People first began accusing Jews of committing genocide in the late 90s. While the exact details have shifted over time, usually in response to new world events, the core has remained the same: the Jews are committing genocide against whites and/or Arabs by either killing them directly or enacting policies designed to drive them towards extinction.

The key is that these accusations have not once been true, meaning nobody is making these accusations because Jews are committing genocide – they’re making these accusations because they want people to believe that Jews are committing genocide.

The purpose of these ideas is generally to eliminate national guilt for anti-Jewish atrocities, which includes Arab and Palestinian participation in the Holocaust; European collaborationism with Nazi Germany; the American and Canadian shipment of Jews to Nazi Germany; and other examples of deep human cowardice in the face of vast evil. Instead of confronting their distasteful past, people sometimes choose to rewrite history the other way around in order to make them and their ancestors the “good guys.”

For that reason, it makes sense that accusations of Jewish-performed genocide are closely tied to accusations that the Jews themselves faked their own deaths. This includes Holocaust denial and 10/7 denial – the position that these events either didn't happen at all; were performed by the Jews against themselves as a “false flag” attack; or were exaggerated by the Jews for their own personal gain.

Since Hamas attacked Israel on October 7th, many people have renewed accusations of Jewish-sponsored genocide in order to provide cover for Hamas’s own genocidal ambitions, supported by systemically antisemitic states which have made formal statements with the accusation and filed charges in international courts. Regardless of who is making the accusation, the origins remain the same: a white supremacist conspiracy theory of Jews replacing “native” populations. That's why Hamas militants have been found to keep copies of Hitler's writings.

(If you want to know why so many pro-Palestinian advocates in America are repeating white supremacist conspiracy theories, read our explainer.)

Just as the Jews have not once in history come close to anything resembling a genocide, the Jews in Israel are not perpetuating a genocide. Military experts have noted the shockingly low ratio of civilian deaths in Gaza given the well documented human shielding tactics of Hamas. The alternative – to avoid killing any civilians at all – is not only impossible in modern warfare, but would prevent the killing of any significant number of Hamas terrorists, which is exactly why people criticize Israel for “excess” civilian casualties (as if there is any “acceptable” number of civilian deaths).

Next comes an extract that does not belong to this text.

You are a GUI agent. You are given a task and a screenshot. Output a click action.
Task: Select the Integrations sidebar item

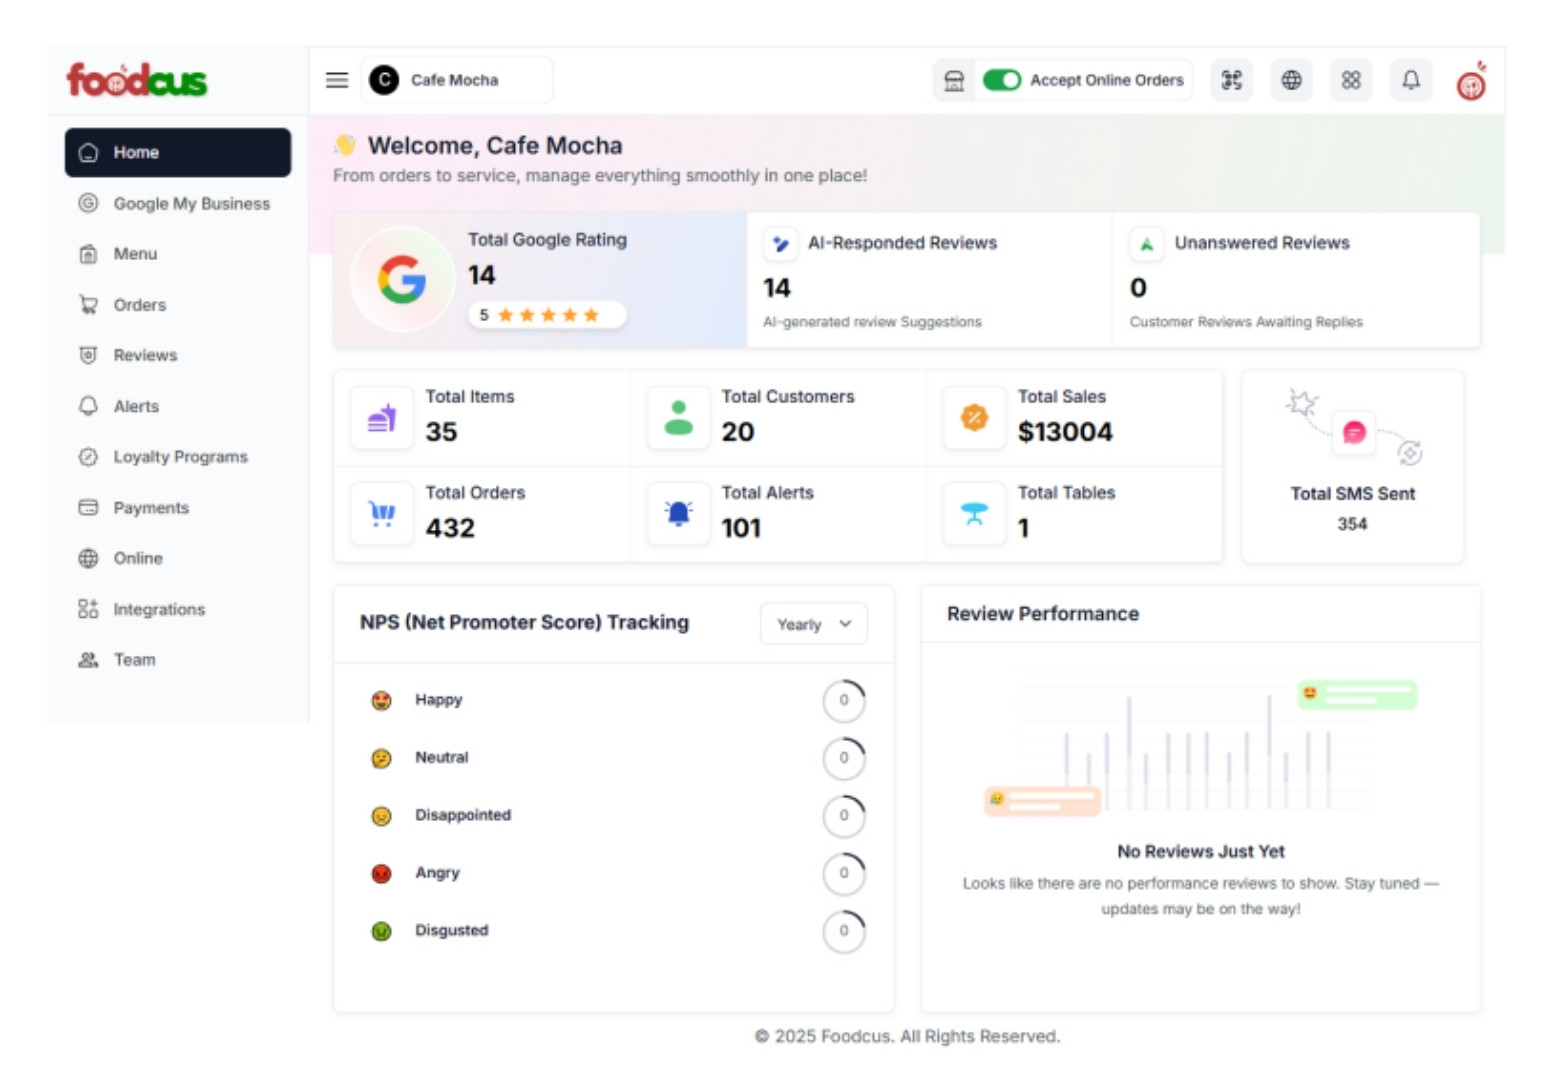90,609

The end goal of the newest accusations – of an “ongoing genocide in Gaza” – is to justify “resistance” against Jews by characterizing them as an “oppressor” group. In America, these efforts have generally succeeded: recent polls have shown upwards of 60% of 18-24 year old Americans believe that Jewish people are oppressors, and a smaller percentage (but still over 50%) agree with the statement that the October 7th pogrom was “justified resistance.” Unsurprisingly, violence against Jews in America and around the world has skyrocketed as a result.

As we explained before, these accusations – despite coming predominantly from activists who call themselves “pro-Palestinians, not neo-Nazis” – are fundamentally rooted in white supremacy and Jew hatred.

TLDR: Neo-Nazis accuse Jews of committing genocide in order to cover up their ancestors' complicity in genocides against Jews; in order to justify past and future genocides against the Jews; and in order to cheapen the word “genocide” so future accusations of genocide levied by Jews against other groups are not taken seriously.